I’m in a long-term love-hate relationship with TikTok.
The love part? Passing time on a crowded subway, taking mental breaks, and finding inspiration for NYC restaurants, upstate hikes… and yes, even shark attacks (Please don’t judge).
And better than almost any other relationship I’ve been in, TikTok just gets me.

Finding myself up at 3 a.m. doomscrolling on TikTok's highly addictive algorithm from under my covers? That's the hate part of my tumultuous affair with the app, which is why I play the delete and redownload game every few months. In our latest on-again, I noticed a new genre of content: bootleg Broadway videos! Death Becomes Her, Gypsy, Cabaret, Sunset Boulevard, and others. It's all there!

Why pay hundreds of dollars for the hottest seat in town when apparently you can see it all right on your phone, and not have to pay 14 dollars for a box of peanut M&M's.

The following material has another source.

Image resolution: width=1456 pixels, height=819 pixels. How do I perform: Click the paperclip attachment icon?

We've all seen bootlegged movies and shows on these platforms from time to time. But what makes this different is the intentionality of it. The zooming, the panning, the focus, the suspiciously good sound quality. While I can't prove anything, I am fairly certain that some of these bootlegs are taken by a more sophisticated method than an audience member sneaking a recording through a concealed phone camera. Is the call coming from inside the house? And is the video quality a little too good to not be sus, as the kids say?
I wouldn't put it past creative and PR teams to utilize social media platforms to publicize their own shows by leaking footage or allowing audiences to record without repercussions. After all, the brilliant Jennifer Simard has officially gone viral on social media for a line that has become so ubiquitous, people often record with it without even knowing the source: That was rude... that was really fucking rude.
And if that were the case, are they desecrating a sacred tradition that has existed long before we all had these magical recording devices in our pockets? If bootlegging their own shows is helping to sell tickets and employ an ecosystem of hardworking people from stagehands to actors and ushers, who am I to criticize? I'm someone who paid good money to see their show, that's who.

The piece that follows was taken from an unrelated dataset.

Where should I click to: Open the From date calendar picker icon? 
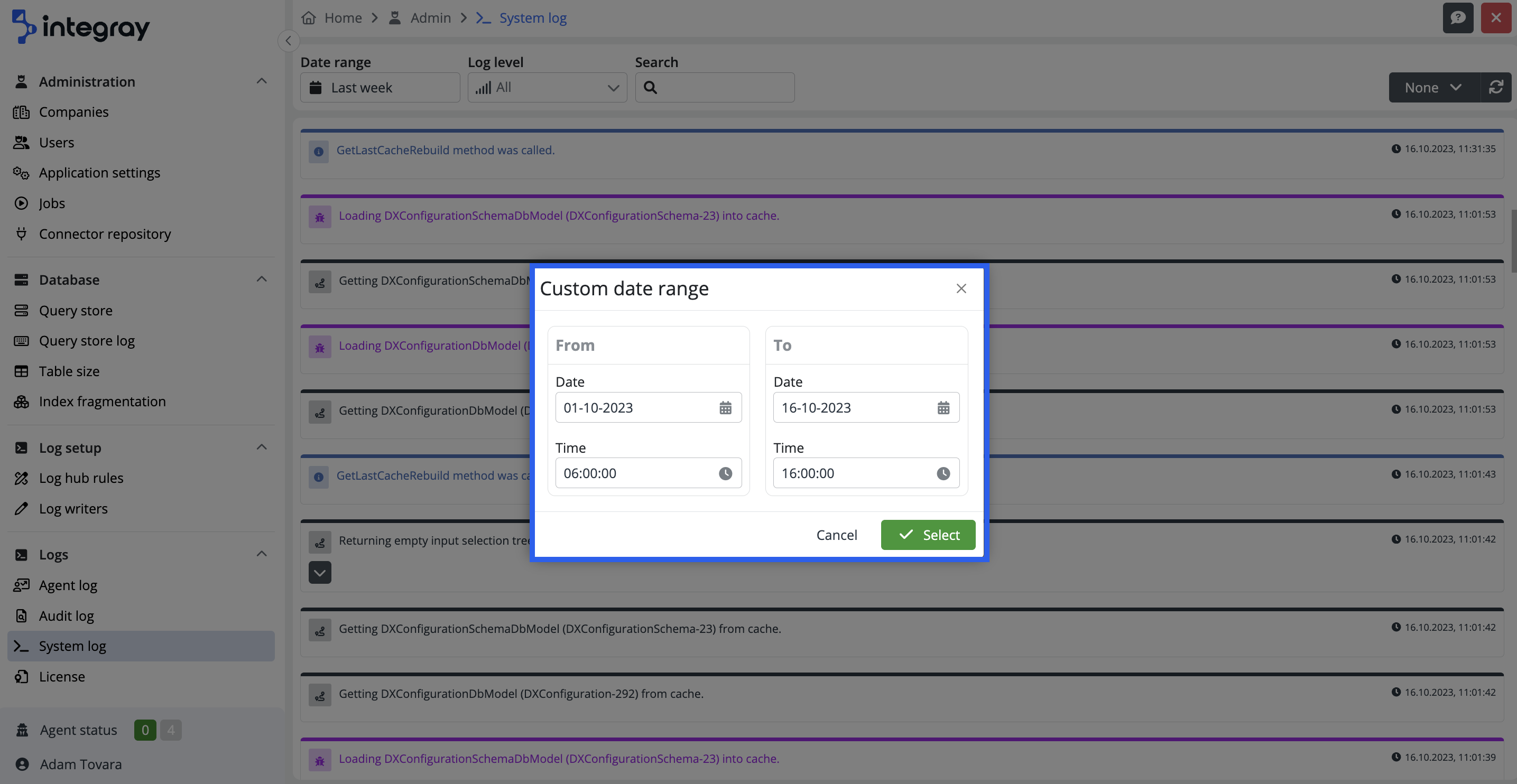pyautogui.click(x=725, y=407)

Call me old-fashioned, but it disheartens me that these producers might play with fire (emojis) so recklessly. Once you allow phone recordings in live theatre, it will be changed forever. There is no going back, because a new precedent has been set for audiences: It's OK to pull out your phone.
I generally dislike going to concerts because you find yourself in a sea of glowing squares — thousands of people who have paid big bucks for seats, only to spend the duration of the concert recording it instead of being in the moment. It has become more important to show people you were at the concert, rather than be at the concert.
What's going to happen when live theatre is plagued by the same? Or maybe technology is the magic potion that live theatre needs in order to appeal to younger generations and stay young forever. As Michelle Williams sings in Death Becomes Her, Siempre Viva. It wouldn't be fair to expect nearly every other aspect of life to be transformed by technology, but leave live theatre to decay in our dust, now would it?